The World Health Organisation (WHO) global status report on alcohol and health 2014 examined 194 countries.
It revealed that the harmful use of alcohol causes 3.3 million deaths a year worldwide.
The report’s Ireland profile showed that 13.4 litres of pure alcohol were consumed per person in Ireland from 2003 to 2005. That fell to 11.4 litres from 2008 to 2010.
Ireland was outside of the top 10 heaviest drinking countries in the world by this measurement.
Portugal came in 10th with a rate of 12.9 litres of alcohol per person, while Belarus was first with 17.5 litres
But Alcohol Action Ireland warned that the study also showed binge drinking was a problem.

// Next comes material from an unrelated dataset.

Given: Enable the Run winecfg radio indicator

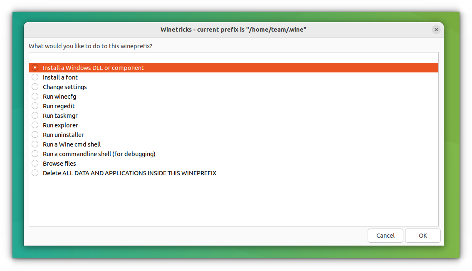Looking at the screenshot, I should coord(35,96).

When the 19pc of non-drinkers aged 15 or over were excluded, the WHO report showed that 62.4pc of men and 33.1pc of women had binged on alcohol in the previous month – 48.2pc of all Irish drinkers.

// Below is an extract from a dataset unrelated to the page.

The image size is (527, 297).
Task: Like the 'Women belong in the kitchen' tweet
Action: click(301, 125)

“How alcohol is consumed can be as important as the quantity consumed,” said Suzanne Costello, chief of Alcohol Action Ireland.

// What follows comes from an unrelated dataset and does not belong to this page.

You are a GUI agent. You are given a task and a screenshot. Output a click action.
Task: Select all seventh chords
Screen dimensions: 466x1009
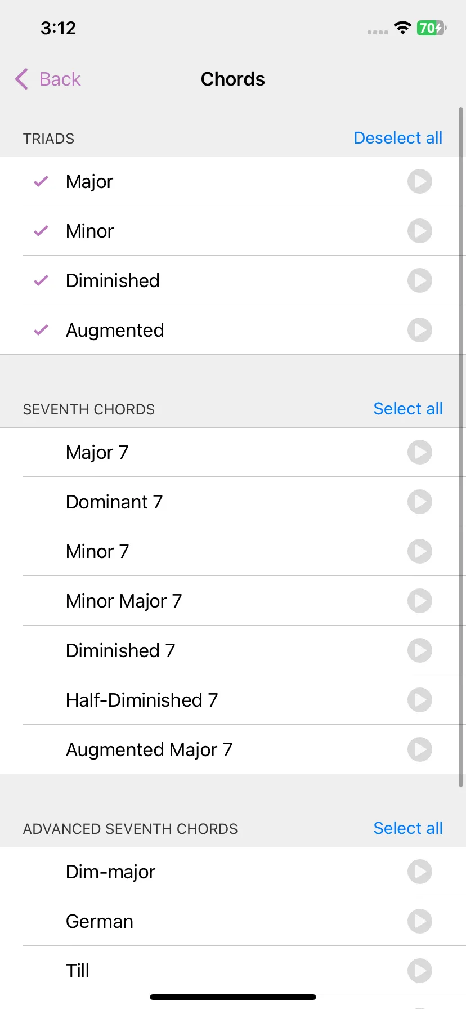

Ms Costello said that binge drinking was defined as taking 60g of alcohol or more on one drinking occasion – at least six standard drinks.
The WHO found that worldwide, around 16pc of drinkers engage in binge drinking, but in Ireland the figure is three times that amount.
“This harmful drinking pattern is reflected by the fact that three people are dying every day due to alcohol in Ireland,” said Ms Costello.
A statement from the Alcohol Beverage Federation of Ireland emphasised that it was an opportunity to discuss the important societal issue of alcohol misuse.
“The report is correct in highlighting the high levels of binge drinking,” it said.